━━━━━ Halaman
Natuna bukan NaChina



0leh : Widhy Lutfiah Marha
Pendidik Generasi dan Member Akademi Menulis Kreatif


Hubungan Indonesia dan China baru-baru ini memanas lantaran pelanggaran Zona Ekonomi Eksklusif (ZEE) yang dilakukan kapal negeri tirai bambu di perairan Natuna, Kepulauan Riau.

Klaim China atas perairan Natuna telah dibuktikan dengan pengusiran nelayan Indonesia. Sementara nelayan China bebas berlayar mengambil ikan. Indonesia protes atas pelanggaran Zona Ekonomi Ekslusif (ZEE) dan pelanggaran oleh Coast Guard China. Sementara China mengabaikan protes negara Indonesia.

Sebenarnya, perilaku klaim China ini juga telah menimbulkan kejengkelan Taiwan, Malaysia, Singapura, Filipina, Vietnam dan Brunei mengenai antara lain, sengketa kepulauan Paracel dan kepulauan Spratly. Hal ini berkaitan dengan perebutan sumber minyak bumi, gas alam, dan perikanan. Dengan sebutan Laut China Selatan maka RRC menyatakan kepemilikan wilayah laut berdasarkan historisnya.

Indonesia berkeyakinan perairan kepulauan Natuna adalah milik kita yang diakui berdasarkan Konvensi PBB tentang Hukum Laut (UNCLOS) 1982. Akan tetapi juru bicara Menlu RRC Geng Shuang menyatakan dengan angkuh bahwa Indonesia terima atau tidak China berhak di sana. China bersikukuh perarian berjarak 2000 Km dari daratan China ini adalah miliknya.

Sikap arogansi China ini tentunya tidak bisa didiamkan saja. Pemerintah Indonesia harus bersikap lebih tegas dan keras. Jangan beri celah maupun ruang bagi China untuk terus melakukan provokasi lewat kapal-kapalnya dengan memasuki wilayah kedaulatan Indonesia di perairan kepulauan Natuna, Kepulauan Riau.

Namun, Kementerian Luar Negeri RI mengatakan jika China adalah salah satu mitra strategis Indonesia di kawasan. "Menjadi kewajiban kedua belah pihak untuk terus meningkatkan hubungan yang saling menghormati dan membangun kerja sama yang saling menguntungkan," tulis kemenlu.

Selanjutnya Menteri Pertahanan Prabowo Subianto juga angkat bicara dan mengatakan bahwa China tetaplah negara sahabat. Hal ini disampaikan di hadapan awak media usai Prabowo bertemu Menko Kemaritiman dan Investasi Luhut Binsar Pandjaitan.

"Ya saya kira  bagaimanapun China adalah negara sahabat," kata Prabowo di Kantor Kemenko Kemaritiman dan Investasi, Jumat (3/1/2020) petang.

Senada dengan sahabatnya itu, Menko Kemaritiman dan Investasi Luhut Binsar Pandjaitan meminta ketegangan dengan China karena masalah laut Natuna tak perlu dibesar-besarkan. Dia justru ingin Indonesia berintrospeksi diri.

Masya Allah, China yang salah Indonesia yang berinstropeksi? Sungguh aneh tapi nyata, kebijakan para pejabat negeri ini. Akan tetapi kejadian ini sesuatu yang wajar sebab,  pemimpin negeri ini pada faktanya sedang bermesraan dengan RRC. Banyak lahan sedang ditawarkan untuk memfasilitasi kepentingan China melalui program "New Silk Road".
━━━━━━━━━━
━━━━━ Entri Tersimpan
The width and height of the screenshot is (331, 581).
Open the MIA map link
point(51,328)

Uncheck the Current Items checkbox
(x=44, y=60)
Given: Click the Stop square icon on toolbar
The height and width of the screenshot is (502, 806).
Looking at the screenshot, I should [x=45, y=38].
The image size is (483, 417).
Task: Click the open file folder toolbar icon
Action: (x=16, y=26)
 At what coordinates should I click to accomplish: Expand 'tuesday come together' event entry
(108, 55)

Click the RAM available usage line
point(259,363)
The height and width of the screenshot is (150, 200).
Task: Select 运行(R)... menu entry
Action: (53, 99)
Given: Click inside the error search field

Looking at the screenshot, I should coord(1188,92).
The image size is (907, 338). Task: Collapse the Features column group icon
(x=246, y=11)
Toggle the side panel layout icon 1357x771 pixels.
━━━━━━━━━━
> _Tugas_
Lanjutkan tulisan tentang Natuna mulai dari sesudah kalimat terakhirnya. Entri yang tersimpan tidak berkaitan dengan tulisan tentang Natuna.

> _Jawaban Tugas_
Jokowi sedang gencar-gencarnya menawarkan investasi dan mencari dana hutang China. Salah satunya ditampakkan dengan sikap Luhut sang Menko yang demikian berbusa-busa meyakinkan rakyat bahwa China itu baik, bersahabat, bahkan penolong bangsa. Kejadian ini bisa dikatakan bagai makan buah simalakama. Pilihan sulit antara obat dan racun, yaitu:

Pertama, jika bermain waktu atau diplomasi yang berujung pada lepasnya perairan Natuna dari Indonesia dengan banyak kompensasi untuk pembangunan Indonesia, maka rezim selamat dari benturan kepentingan. Rencana program OBOR maupun pemindahan ibukota akan tetap berjalan mulus dan lancar. 

Persoalannya adalah rakyat akan menggugat serius atas penyerahan kedaulatan seperti ini. Pemimpin rezim akan menghadapi ancaman pemakzulan bahkan penghukuman.

Kedua, jika bertahan dan berjuang untuk mengklaim kepemilikan Indonesia atas perairan Kepulauan Natuna, maka konflik akan berjalan panjang. Apalagi sampai kesiagaan perang. Terpaksa Indonesia harus menggandeng Amerika dan sekutunya karena Indonesia tak akan mampu menghadapi sendiri armada perang China yang cukup kuat.

Persoalannya, agenda kerjasama rezim dengan China sudah sangat dalam dan akan mengalami stagnasi atau bahkan pupus. Rezim akan tertekan berat karena sejak awal kebijakannya memang cenderung menghamba.

Inilah buah dari penerapan sistem kapitalisme. Indonesia akan terus bergantung pada negara asing penjajah dengan alasan kepentingan investasi. China akan melakukan berbagai cara untuk mengamankan posisinya dalam percaturan dunia. Contohnya dengan memberikan pinjaman berbunga sebanyak-banyaknya hingga Indonesia terjebak utang yang tak mampu dibayar. Ini menjadi indikasi agresifnya China untuk segera bisa mencaplok Indonesia. Hadirnya kapal perang di Natuna bisa dibaca sebagai sebuah pesan kekerasan kepada Indonesia tatkala tidak mau tunduk dalam  dominasi China.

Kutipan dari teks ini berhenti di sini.